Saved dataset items
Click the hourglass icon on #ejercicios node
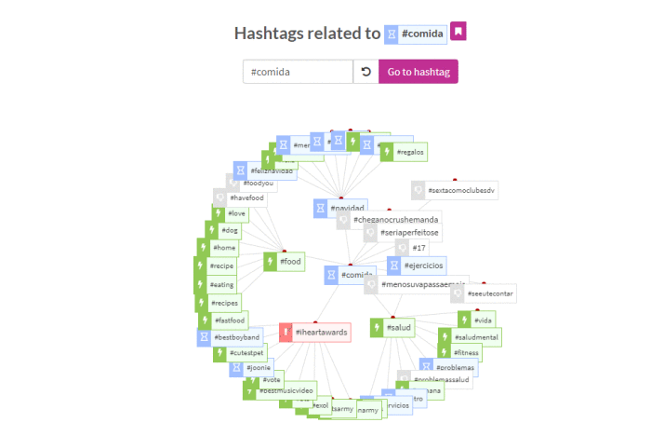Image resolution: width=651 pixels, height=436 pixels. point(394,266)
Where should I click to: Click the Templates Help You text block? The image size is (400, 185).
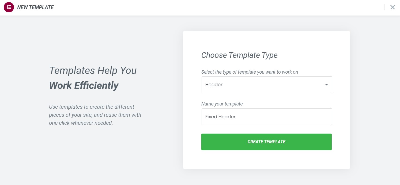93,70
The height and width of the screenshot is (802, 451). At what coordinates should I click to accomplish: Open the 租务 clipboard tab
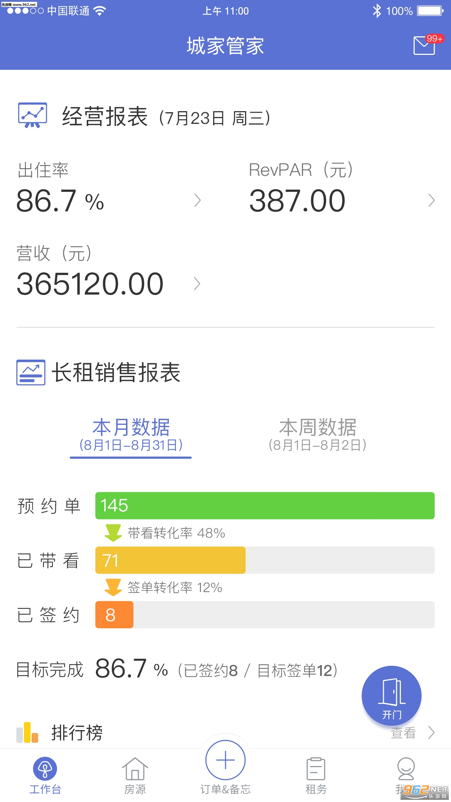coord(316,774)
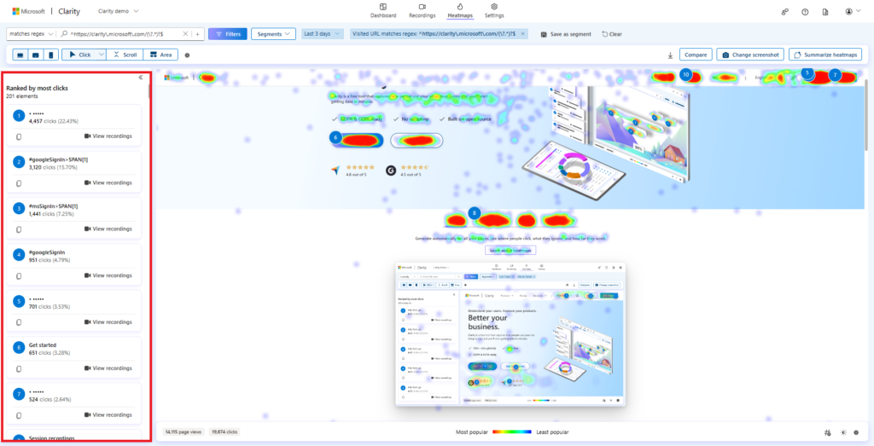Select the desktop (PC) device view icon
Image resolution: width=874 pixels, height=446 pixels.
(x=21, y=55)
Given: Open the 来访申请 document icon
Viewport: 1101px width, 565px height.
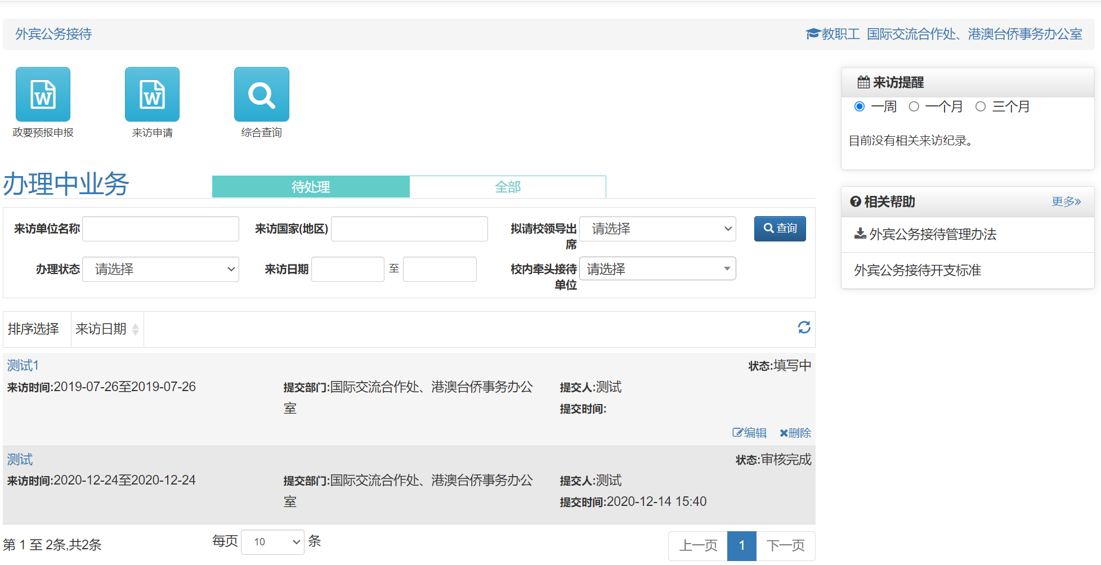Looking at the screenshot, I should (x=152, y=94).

---

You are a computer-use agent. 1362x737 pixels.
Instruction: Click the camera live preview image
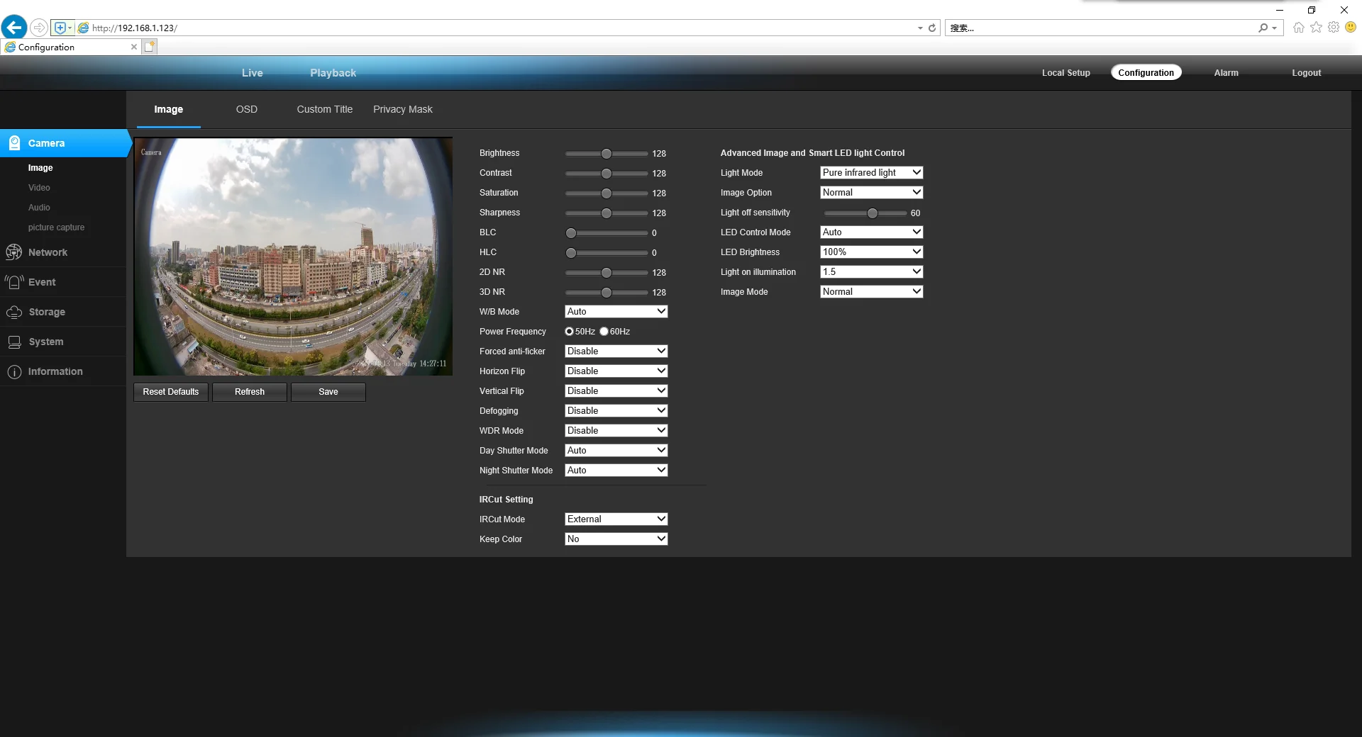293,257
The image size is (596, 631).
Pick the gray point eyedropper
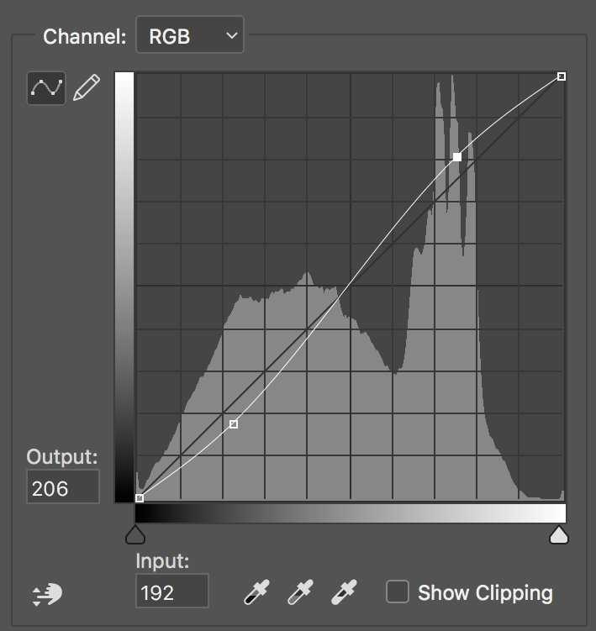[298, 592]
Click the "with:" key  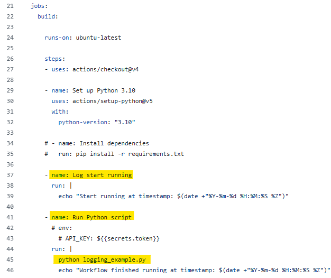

-- AIM OF THE EXERCISE --
Could you give again, word for word, the material starting at the line that contains "Click the hourglass icon on #ejercicios node" and ending at the line that contains "Looking at the", with the pictures left out?

-- SOLUTION TO THIS TASK --
Click the hourglass icon on #ejercicios node
Image resolution: width=651 pixels, height=436 pixels. point(394,266)
Where should I click to: Click the Templates Help You text block? The image size is (400, 185).
93,70
The height and width of the screenshot is (802, 451). At what coordinates should I click to accomplish: Open the 租务 clipboard tab
coord(316,774)
Select the desktop (PC) device view icon
Image resolution: width=874 pixels, height=446 pixels.
(x=21, y=55)
Given: Open the 来访申请 document icon
Viewport: 1101px width, 565px height.
Looking at the screenshot, I should (x=152, y=94).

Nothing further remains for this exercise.